For their original diffusion-weighted PROPELLER FSE work Pipe et al.59 suggested mitigating signal instability present in FSE-based DWI by varying the phase of the refocusing pulses between the x- and y-axes, i.e. 180°x - 180°y - 180°x - 180°y and so forth, in the fashion of well-known phase cycling schemes94-96. This produces a relatively stable echo train for refocusing angles near 180°, but the echo amplitudes begin to fall off significantly for refocusing angles down to 140° (Fig. 23). Although robust in general, this approach can be problematic in the presence of poor slice profiles (i.e. when the transition band is a large fraction of the overall slice thickness) or at higher magnetic field strengths where more non-uniform transmit RF fields occur in the presence of B1 inhomogeneities from dielectric effects. The requirement to keep the refocusing angles well above 140° might become problematic for high-field applications due primarily to SAR concerns. However, methods such as VERSE97 or TurboPROP72 have been suggested to lower SAR.

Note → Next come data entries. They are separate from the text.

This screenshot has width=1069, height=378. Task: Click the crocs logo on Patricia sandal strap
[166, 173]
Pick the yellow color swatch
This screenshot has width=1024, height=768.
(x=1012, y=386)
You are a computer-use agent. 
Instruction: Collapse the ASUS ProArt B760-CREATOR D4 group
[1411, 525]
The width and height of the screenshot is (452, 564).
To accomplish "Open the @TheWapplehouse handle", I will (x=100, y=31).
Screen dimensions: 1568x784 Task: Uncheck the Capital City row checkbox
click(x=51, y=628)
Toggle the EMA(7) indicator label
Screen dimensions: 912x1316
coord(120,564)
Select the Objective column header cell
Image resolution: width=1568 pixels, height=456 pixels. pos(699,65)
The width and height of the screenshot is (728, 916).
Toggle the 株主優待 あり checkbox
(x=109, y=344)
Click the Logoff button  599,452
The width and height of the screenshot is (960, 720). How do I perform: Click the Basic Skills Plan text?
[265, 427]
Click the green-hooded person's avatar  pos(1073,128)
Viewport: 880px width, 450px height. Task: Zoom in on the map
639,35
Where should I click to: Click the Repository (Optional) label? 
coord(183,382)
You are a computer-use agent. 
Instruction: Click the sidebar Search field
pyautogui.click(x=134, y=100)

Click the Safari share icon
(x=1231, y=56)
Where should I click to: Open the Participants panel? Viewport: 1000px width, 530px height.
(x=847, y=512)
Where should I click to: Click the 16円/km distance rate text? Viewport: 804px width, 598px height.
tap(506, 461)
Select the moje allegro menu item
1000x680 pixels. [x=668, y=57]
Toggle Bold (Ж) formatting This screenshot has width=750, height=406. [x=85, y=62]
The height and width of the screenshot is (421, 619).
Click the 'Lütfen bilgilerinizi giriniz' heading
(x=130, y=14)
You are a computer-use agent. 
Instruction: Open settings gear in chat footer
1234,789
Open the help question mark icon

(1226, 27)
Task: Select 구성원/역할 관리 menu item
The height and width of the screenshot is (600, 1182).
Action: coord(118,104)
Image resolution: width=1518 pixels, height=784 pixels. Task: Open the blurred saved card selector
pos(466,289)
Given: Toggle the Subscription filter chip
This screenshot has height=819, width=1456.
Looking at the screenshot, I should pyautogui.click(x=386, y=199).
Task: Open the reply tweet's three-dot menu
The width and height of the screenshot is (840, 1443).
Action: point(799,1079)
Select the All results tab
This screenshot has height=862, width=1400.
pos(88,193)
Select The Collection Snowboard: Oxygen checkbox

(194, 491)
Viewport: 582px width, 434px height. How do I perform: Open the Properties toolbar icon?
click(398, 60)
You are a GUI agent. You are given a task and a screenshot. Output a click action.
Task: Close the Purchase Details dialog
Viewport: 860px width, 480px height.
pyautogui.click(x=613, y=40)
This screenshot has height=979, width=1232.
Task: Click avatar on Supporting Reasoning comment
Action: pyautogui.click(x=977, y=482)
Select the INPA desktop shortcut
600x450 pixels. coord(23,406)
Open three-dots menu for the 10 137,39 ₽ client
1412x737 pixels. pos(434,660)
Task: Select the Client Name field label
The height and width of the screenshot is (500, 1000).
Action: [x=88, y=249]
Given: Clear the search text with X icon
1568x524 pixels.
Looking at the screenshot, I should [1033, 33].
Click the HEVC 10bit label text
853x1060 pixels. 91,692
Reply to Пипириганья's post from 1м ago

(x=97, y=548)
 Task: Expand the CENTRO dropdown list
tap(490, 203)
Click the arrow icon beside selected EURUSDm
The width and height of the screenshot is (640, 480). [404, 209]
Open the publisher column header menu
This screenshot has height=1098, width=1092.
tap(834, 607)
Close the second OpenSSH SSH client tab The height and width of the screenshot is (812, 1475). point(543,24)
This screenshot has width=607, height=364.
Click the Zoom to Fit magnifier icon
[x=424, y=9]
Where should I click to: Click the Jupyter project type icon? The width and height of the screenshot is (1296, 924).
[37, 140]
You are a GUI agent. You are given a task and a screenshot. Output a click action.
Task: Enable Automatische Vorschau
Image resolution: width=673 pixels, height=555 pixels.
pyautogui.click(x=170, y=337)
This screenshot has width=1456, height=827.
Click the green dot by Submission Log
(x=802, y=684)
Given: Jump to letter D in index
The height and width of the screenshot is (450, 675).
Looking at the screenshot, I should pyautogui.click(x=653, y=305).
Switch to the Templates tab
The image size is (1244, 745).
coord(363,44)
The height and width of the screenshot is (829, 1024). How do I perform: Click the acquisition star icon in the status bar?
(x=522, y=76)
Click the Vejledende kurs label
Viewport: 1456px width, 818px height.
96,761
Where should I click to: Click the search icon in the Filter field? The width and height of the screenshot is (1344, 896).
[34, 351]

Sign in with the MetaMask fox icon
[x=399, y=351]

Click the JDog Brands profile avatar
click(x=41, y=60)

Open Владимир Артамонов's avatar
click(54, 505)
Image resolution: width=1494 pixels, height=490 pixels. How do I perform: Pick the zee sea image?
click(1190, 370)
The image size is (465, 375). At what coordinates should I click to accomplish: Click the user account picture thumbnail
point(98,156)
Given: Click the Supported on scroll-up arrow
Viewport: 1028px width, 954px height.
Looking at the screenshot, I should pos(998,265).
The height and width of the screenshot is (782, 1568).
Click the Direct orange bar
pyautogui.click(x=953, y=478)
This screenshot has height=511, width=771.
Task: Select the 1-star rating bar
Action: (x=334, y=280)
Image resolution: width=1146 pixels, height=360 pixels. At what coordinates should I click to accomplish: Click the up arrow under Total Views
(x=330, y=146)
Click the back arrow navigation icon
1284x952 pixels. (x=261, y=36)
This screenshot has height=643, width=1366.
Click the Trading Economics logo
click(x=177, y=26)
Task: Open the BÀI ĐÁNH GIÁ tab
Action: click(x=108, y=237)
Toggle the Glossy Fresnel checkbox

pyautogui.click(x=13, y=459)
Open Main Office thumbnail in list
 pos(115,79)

A very similar approach to that of Pipe et al. has been introduced recently by Le Roux31. It differs by being able to sustain echo trains for a larger number of echoes and allowing for a larger acceptable non-uniformity of the transmit RF (that is, variations down to an effective refocusing flip angles of 115°31). Unlike Pipe's XY phase cycling approach, Le Roux suggests a quadratic phase modulation scheme95 in order to set the RF phase of the refocusing pulses within the FSE train.
Norris et al.98 have shown that for a CPMG train, the echoes formed by magnetization that has spent an odd number of inter-refocusing pulse periods in the transverse plane add coherently to form a single odd-parity echo, whilst an even-parity echo forms analogously. Moreover, they belong to two separate echo families: (1) family A, that occurring simultaneously with the repeated direct refocusing of the first spin-echo A1; (2) family B, that occurring simultaneously with the direct refocusing of the first stimulated-echo B1. Refocusing flip angles differing from pure 180° will lead to an intermingling of the two families. The odd and even echoes in each acquisition period come alternatively from the A and B families. By creating a significant enough imbalance between the readout dephaser gradient and the readout gradient (that is, the dephaser gradient area is considerably different from half of the readout gradient area), Norris et al.98 achieved that the two echo parities occur temporally disseminated in the readout window (Fig. 24). With this method, also known as displaced U-FLARE, one echo parity (typically the odd one) is pushed out of the window when each echo is acquired at the price of half the available signal-to-noise ratio (SNR) and the need for several dummy echoes to stabilize the signal in the FSE train. Recently, Norris99 improved his original approach by means of selective parity imaging. Again, displacing gradients were used, but – in contrast to displaced U-FLARE – both odd and even parity echoes were selected within a single echo train whereby the echo parity was chosen that gave the desired signal strength at the lowest refocusing angle. Furthermore, the first echo was an 180° refocusing pulse to boost signal amplitude and a central-out phase encoding scheme was used to minimize TE. Lastly, a recursive application of the Bloch equations was used to generate a smooth signal decay over the FSE train to minimize image blurring.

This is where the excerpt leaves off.